Selanjutnya dalam hubungannya dengan administrasi perkara Hakim juga tidak boleh melalaikan tugasnya dalam hal membuat penetapan hari sidang, Court Calendar serta tugas upload putusan yang mana menurut penulis masih banyak hakim-hakim yang tidak menjalankan tugas nya dan hanya menyerahkan tugas tersebut kepada Panitera Pengganti, bahwa hakikat tugas Panitera Pengganti menurut penulis hanya sebagai pembantu hakim dalam proses administrasi Perkara seperti membantu membuat penetapan penahanan, Berita Acara Sidang , Penjilidan berkas perkara dan lain sebagainya untuk Penetapan Hari Sidang, Court Calendar dan Upload Putusan sejatinya itu merupakan tugas seorang hakim karena yang memanajemen persidangan dan mengatur pelaksanaan sidang adalah Hakim.

Penutup

Dari pembahasan tersebut diatas dalam tulisan ini penulis menyimpulkan bahwa wujud ideal Integritas bagi seorang hakim tidak hanya terbatas dengan sikap tidak menerima suap dalam penanganan perkara tetapi lebih jauh daripada itu perilaku integritas merupakan sikap yang memiliki komitmen tinggi untuk berperilaku jujur baik di dalam maupun diluar persidangan, tanggung jawab terhadap tugas serta berdedikasi dan hal tersebut haruslah dilakukan dengan konsisten.
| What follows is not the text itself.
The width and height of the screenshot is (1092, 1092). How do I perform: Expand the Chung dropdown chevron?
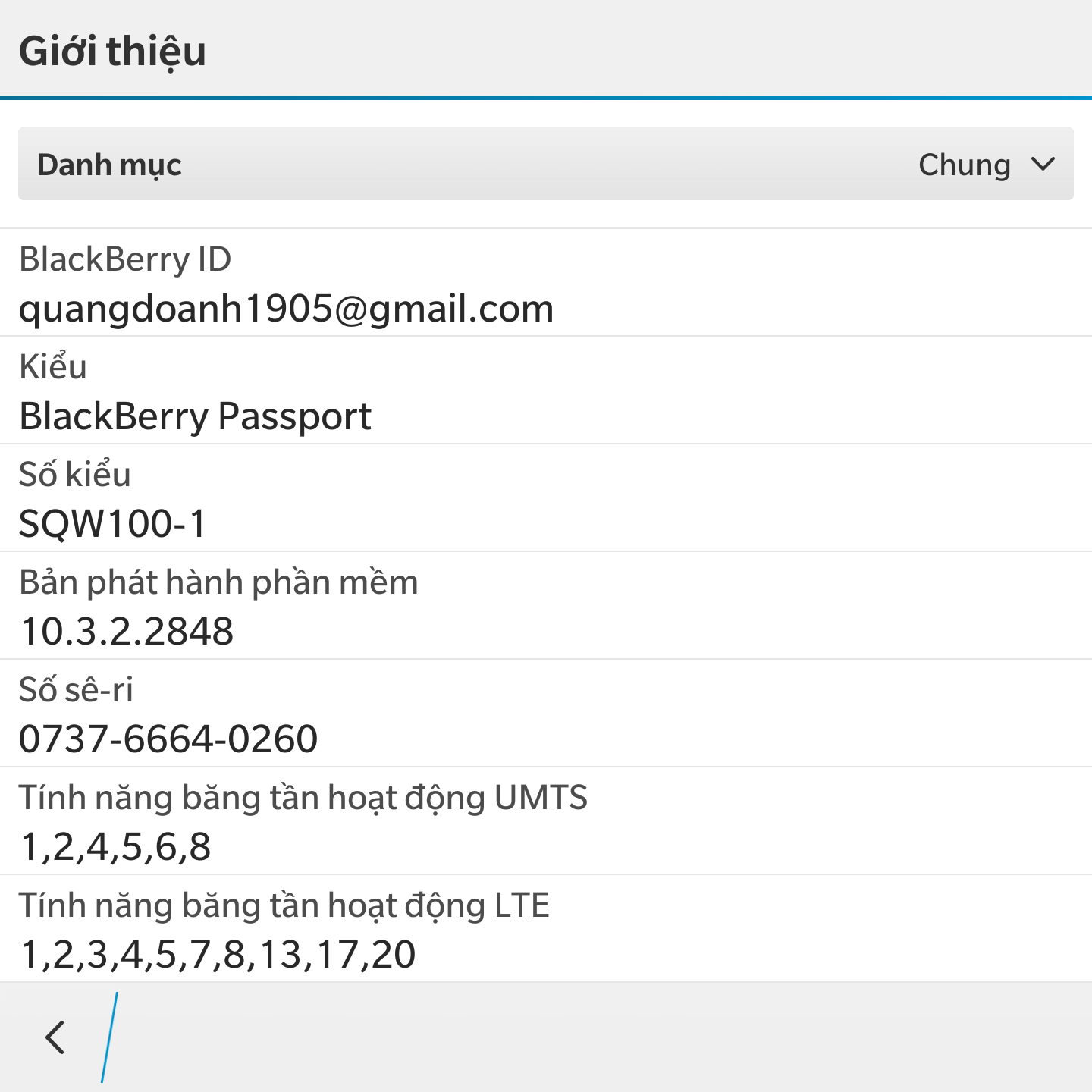(x=1043, y=165)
Penulis berharap dari tulisan ini semoga banyak hakim-hakim di Indonesia yang menyadari nilai Integritas untuk dapat menjatuhkan Putusan yang adil serta dapat mewujudkan cita-cita Mahkamah Agung menjadi badan peradilan yang Agung di Indonesia.

Referensi

[1] A. H. Achmad Faizal, “Kronologi Penangkapan 3 Hakim PN Surabaya yang Membebaskan Ronald Tannur,” 2024. [Online]. Available: https://surabaya.kompas.com/read/2024/10/24/055756578/kronologi-penangkapan-3- hakim-pn-surabaya-yang-membebaskan-ronald-tannur.

[2] Gunardi Endro, “Menyelisik Makna Integritas dan Pertentangannya,” Integritas J. Antikorupsi, vol. 3, no. 1, pp. 131–152, 2017, [Online]. Available: https://jurnal.kpk.go.id/Dokumen/Jurnal-INTEGRITAS-Volume-3-No-1-tahun-2017/Jurnal-INTEGRITAS-Volume-3-No-1-tahun-2017-06.pdf

[3] Indonesia, “KBBI”, [Online]. Available: https://kbbi.web.id/integritas

[4] Cryptowi, “Pengertian Integritas,” 2019, [Online]. Available: https://www.kurikulum.id/pengertian-integritas

[5] K. Yudisial, “Keputusan Bersama Ketua Mahkamah Agung Ri Dan Ketua Komisi Yudisial Ri Nomor : 047/KMA/SKB/IV/2009 02/SKB/P.KY/IV/2009 Tentang Kode Etik Dan Pedoman Perilaku Hakim,” 2009.